> WHAT YOU HAVE TO DO: In the material below, copy every line from the line with "You are a GUI" to the line with "click(188, 426)", and add 10 to each coordinate in the answers. Leave the pictures out.

> INPUT MATERIAL:
-------

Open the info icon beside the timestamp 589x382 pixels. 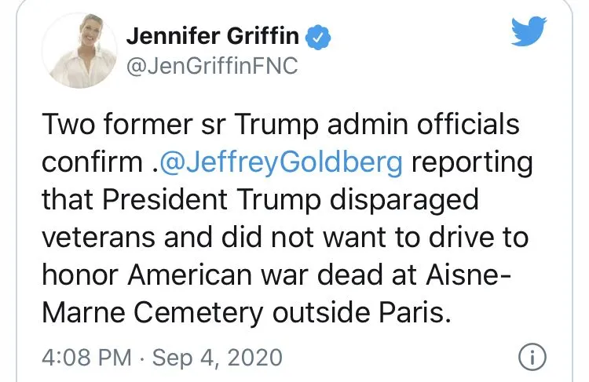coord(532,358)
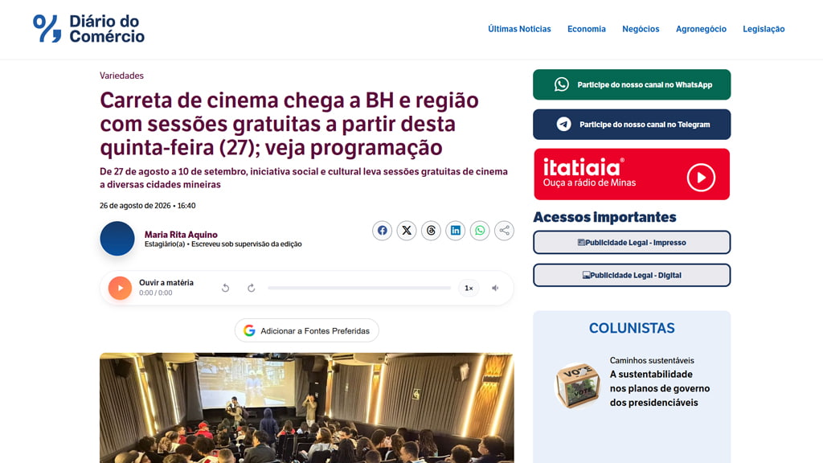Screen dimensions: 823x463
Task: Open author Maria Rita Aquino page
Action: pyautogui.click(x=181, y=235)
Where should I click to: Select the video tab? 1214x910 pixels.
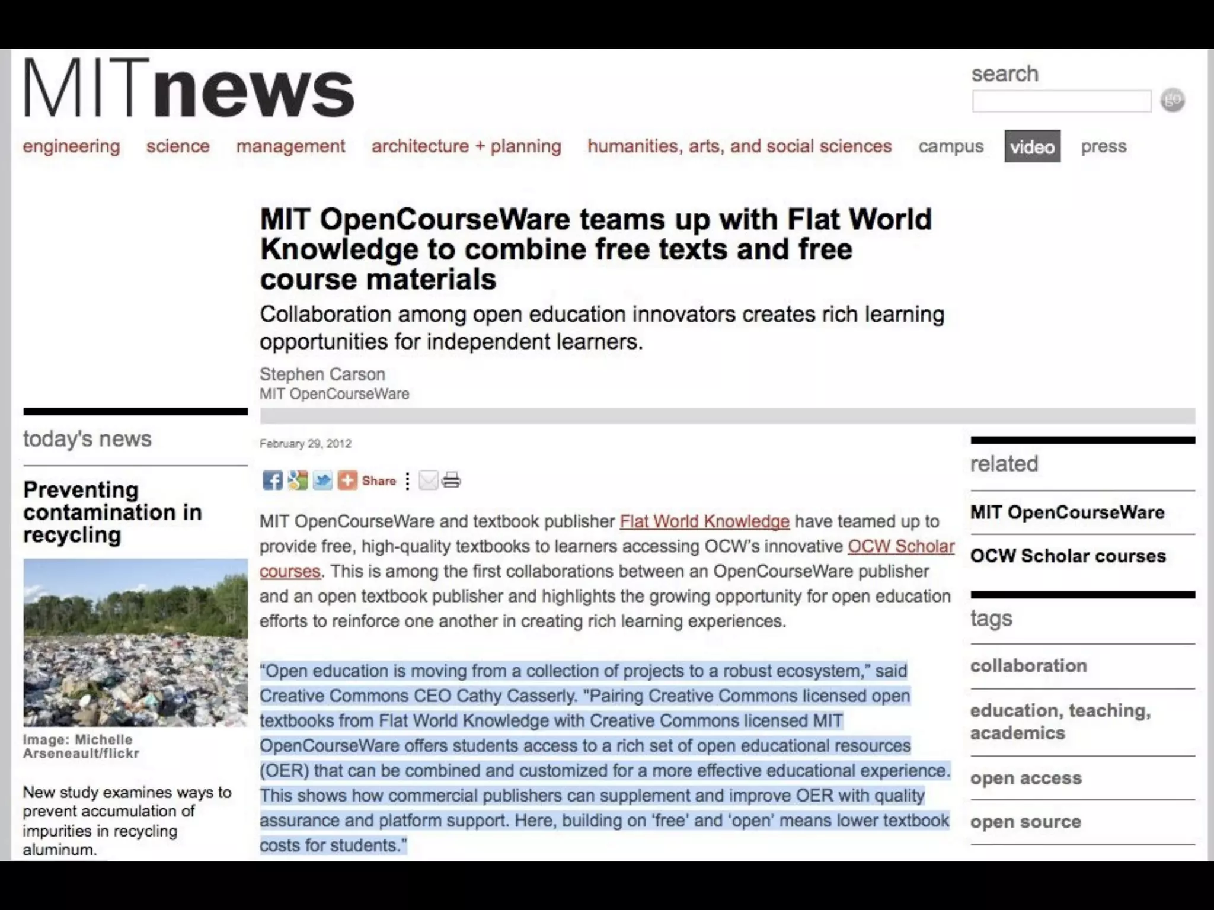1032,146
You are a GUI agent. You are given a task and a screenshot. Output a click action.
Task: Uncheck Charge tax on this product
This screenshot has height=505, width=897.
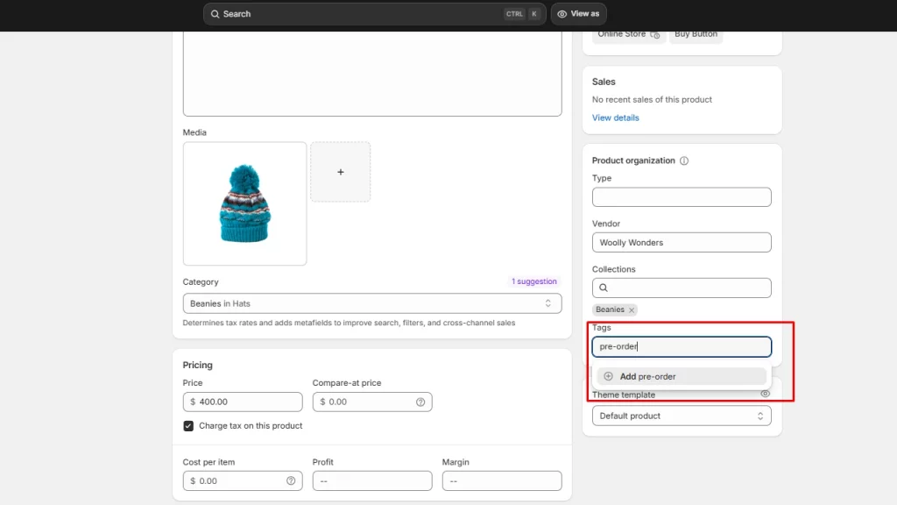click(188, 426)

-------

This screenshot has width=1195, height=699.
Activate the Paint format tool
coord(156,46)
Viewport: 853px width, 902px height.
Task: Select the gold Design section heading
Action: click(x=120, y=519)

-------

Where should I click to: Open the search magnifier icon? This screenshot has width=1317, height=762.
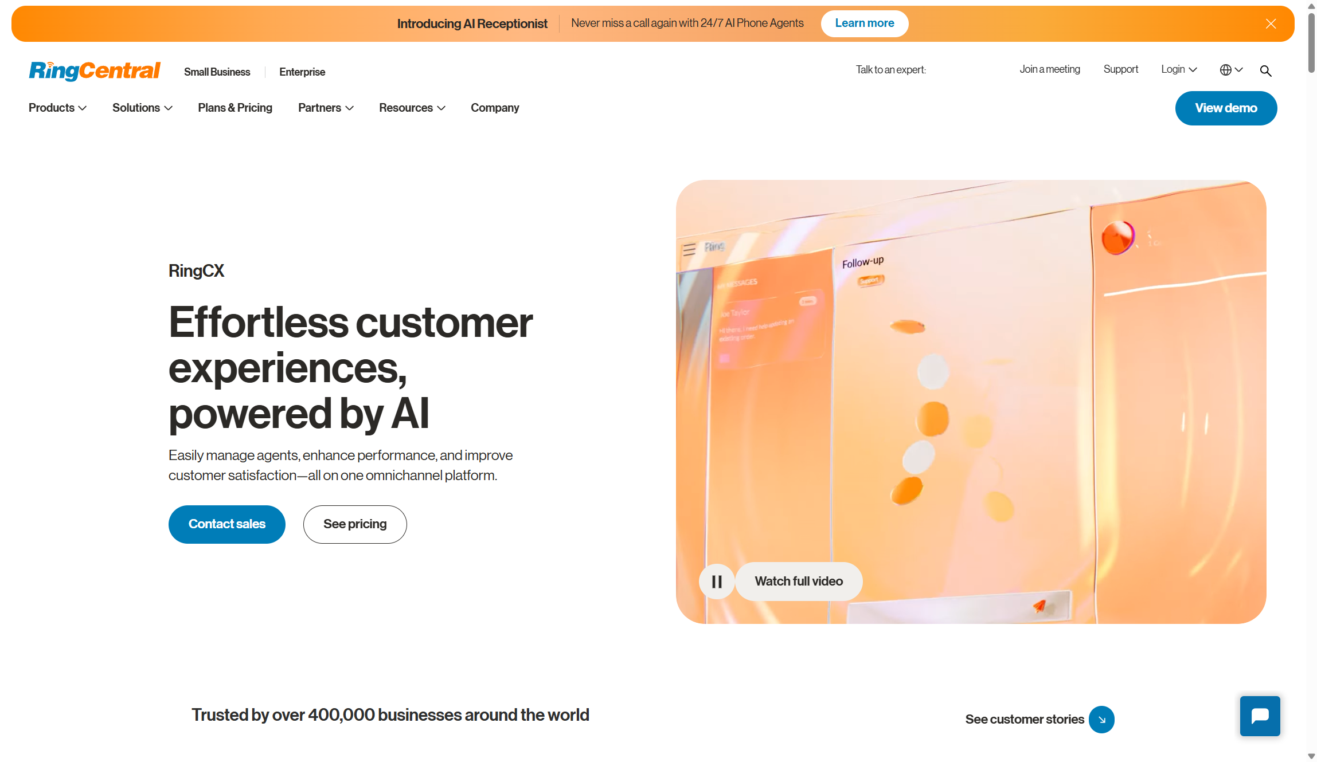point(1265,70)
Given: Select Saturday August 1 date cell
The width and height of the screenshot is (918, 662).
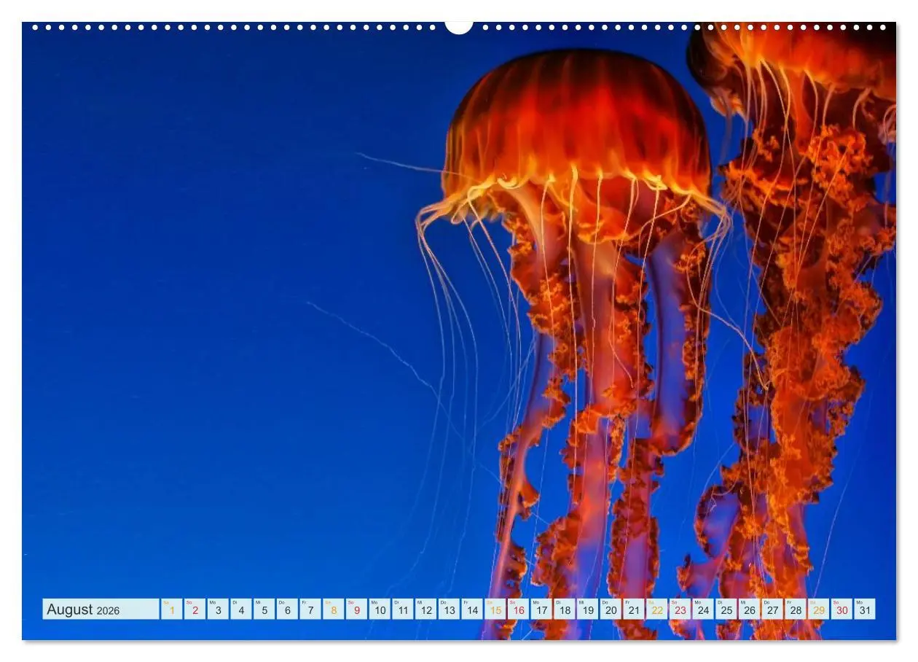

-------

> ANSWER TO THIS PROBLEM:
You are a GUI agent. You are given a task and a screenshot. Output a click action.
Task: Uncheck Charge tax on this product
This screenshot has height=505, width=897.
click(198, 436)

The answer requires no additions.